Police frontière (1982)

Les vieux clichés sont faits pour déteindre et changer de couleur…

Ce titre peut paraître quelconque au premier abord. Mais il est plus efficace qu’il n’y parait. Le film de Tony Richardson ne se contente pas de nous conter la vie d’un douanier cherchant un moyen simple de terminer sa carrière et permettra à sa femme de s’embourgeoiser. Le sous-texte est beaucoup plus subtil que cela. La frontière correspond à celle, bien sûr, entre les Etats-Unis et le Mexique, entre pays du Sud et pays du Nord. Mais elle est également la frontière qui démarque la pauvreté de la richesse, celle de l’élévation de l’âme (la première scène) face au fourvoiement des autres (les magouilles des douaniers), la limite entre un destin scellé et un avenir incertain. Plus simplement, on peut clairement dire que cette frontière délimite le bien et le mal.

La lutte du bien et du mal n'est pas sans étincelles, chacun cherchant à rallier l'autre à sa cause.
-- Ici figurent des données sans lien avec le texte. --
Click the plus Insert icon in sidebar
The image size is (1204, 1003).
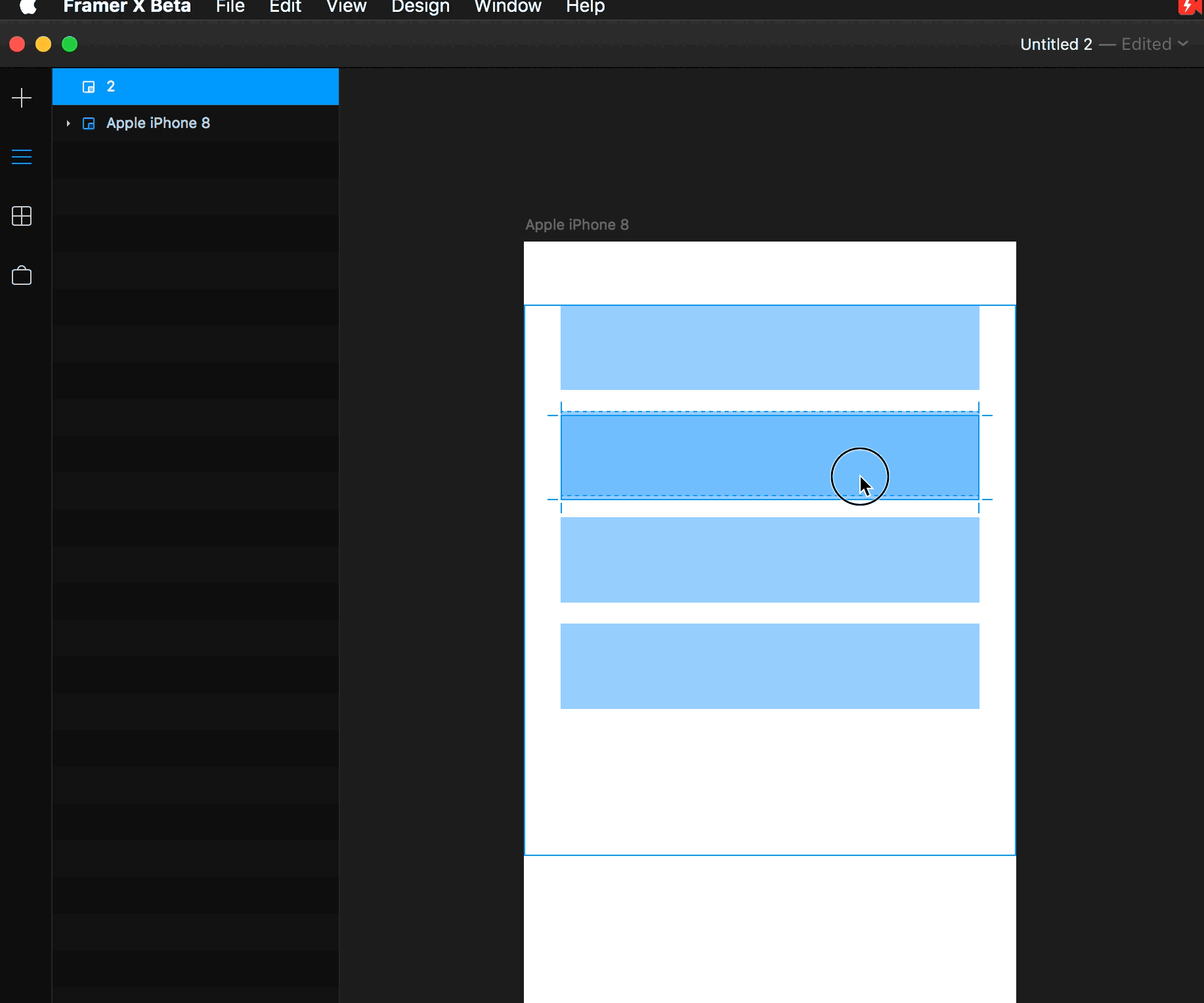[x=22, y=98]
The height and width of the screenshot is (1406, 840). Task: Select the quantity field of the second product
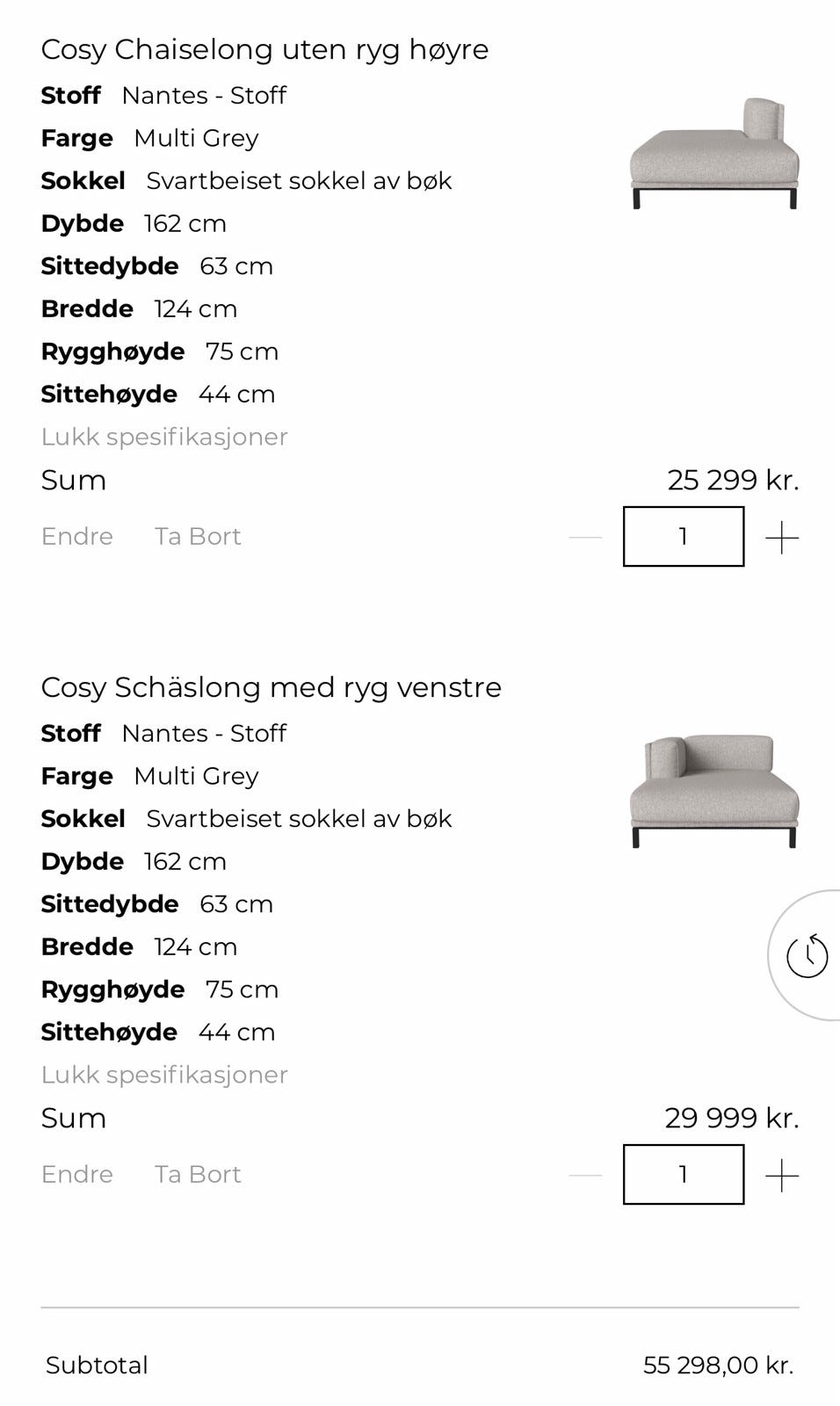[683, 1174]
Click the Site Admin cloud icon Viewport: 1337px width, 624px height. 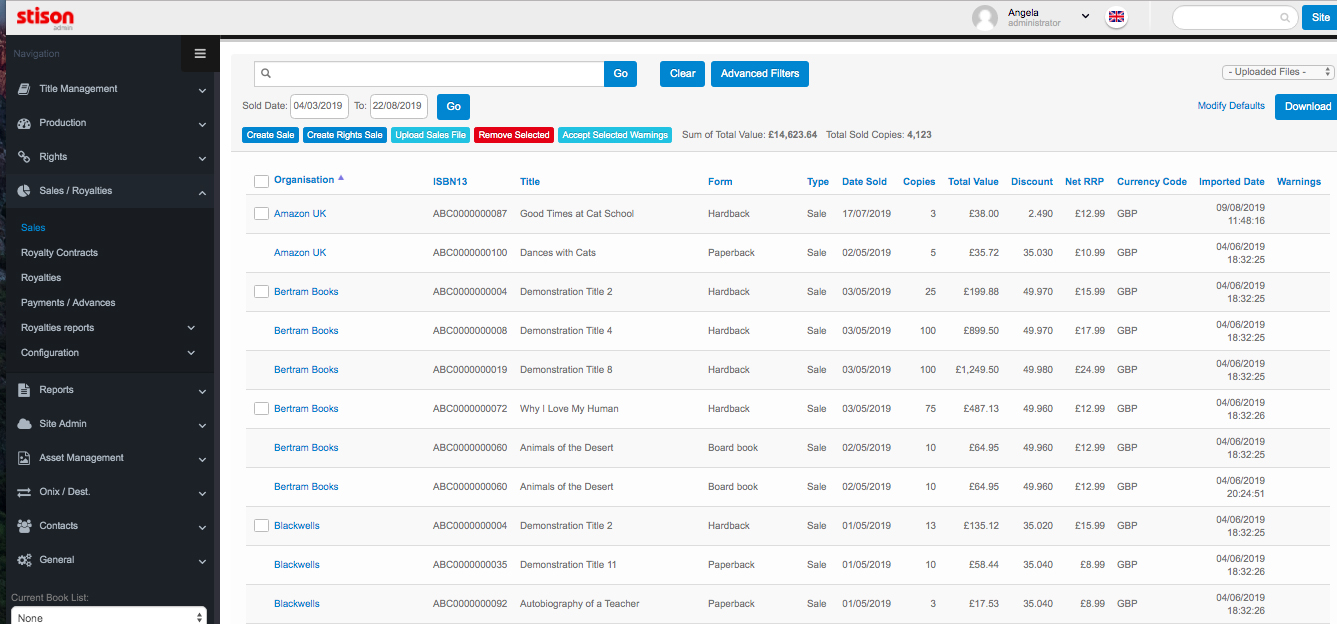pyautogui.click(x=25, y=424)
La lutte du bien et du mal n’est pas sans étincelles, chacun cherchant à rallier l’autre à sa cause.

Mais ce serait mentir que de dire que tout le bien est d’un côté et le mal de l’autre car les exceptions à la règle ne dérogent pas ici. Le personnage de Jack Nicholson représente la seule parcelle de bienveillance existante dans le camp ennemi tandis que le receleur Manuel pourrit l’innocence des Mexicains. En les déshumanisant dès leurs premières apparitions (ils sont appelés wetbacks du début à la fin), le cinéaste permet à Nicholson de mystifier son image auprès de cette population recluse dans des bidonvilles, resserrant le cadre psychologique sur les personnages qui ont de l’intérêt vis à vis du scénario. Sauveur de la veuve et de l’orphelin (au propre comme au figuré), il cherche par cette action de sauvetage à être pardonner de ses péchés et donner un sens à sa vie.

La route vers la rédemption est longue et semée d'embûches.

La route vers la rédemption est longue et semée d’embûches.

Mais les préjugés ont la vie dure (la scène où la jeune femme le remercie pour l’adresse vaut plus que tout ce que je pourrais dire) et les différentes manifestations d’humanité du douanier vont paraître superflues aux yeux de ses collègues et étranges aux yeux des Mexicains. Nicholson joue toujours juste malgré un rôle sur le fil du rasoir, à la fois colérique et tendre, ces humeurs changeant suivant le personnage qui lui fait face. Hors du moindre carcan émotionnel, il peut donc libérer son jeu et sa prestation n’est est que plus époustouflante. Ne vous fiez jamais mais alors jamais aux titres des films (ni à leurs jaquettes).